■ Exercise ■
Present the material below as a numbered list, one line per item, with blank lines omitted.

[begin Listed entries]

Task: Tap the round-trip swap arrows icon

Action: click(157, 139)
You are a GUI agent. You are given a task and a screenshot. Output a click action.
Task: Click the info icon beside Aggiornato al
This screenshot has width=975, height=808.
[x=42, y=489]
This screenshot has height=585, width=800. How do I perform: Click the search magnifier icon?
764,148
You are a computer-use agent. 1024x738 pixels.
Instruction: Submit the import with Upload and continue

[end Listed entries]

■ Finished exercise ■
1. Task: Tap the round-trip swap arrows icon
2. Action: click(157, 139)
3. You are a GUI agent. You are given a task and a screenshot. Output a click action.
4. Task: Click the info icon beside Aggiornato al
5. This screenshot has width=975, height=808.
6. [x=42, y=489]
7. This screenshot has height=585, width=800. How do I perform: Click the search magnifier icon?
8. 764,148
9. You are a computer-use agent. 1024x738 pixels.
10. Instruction: Submit the import with Upload and continue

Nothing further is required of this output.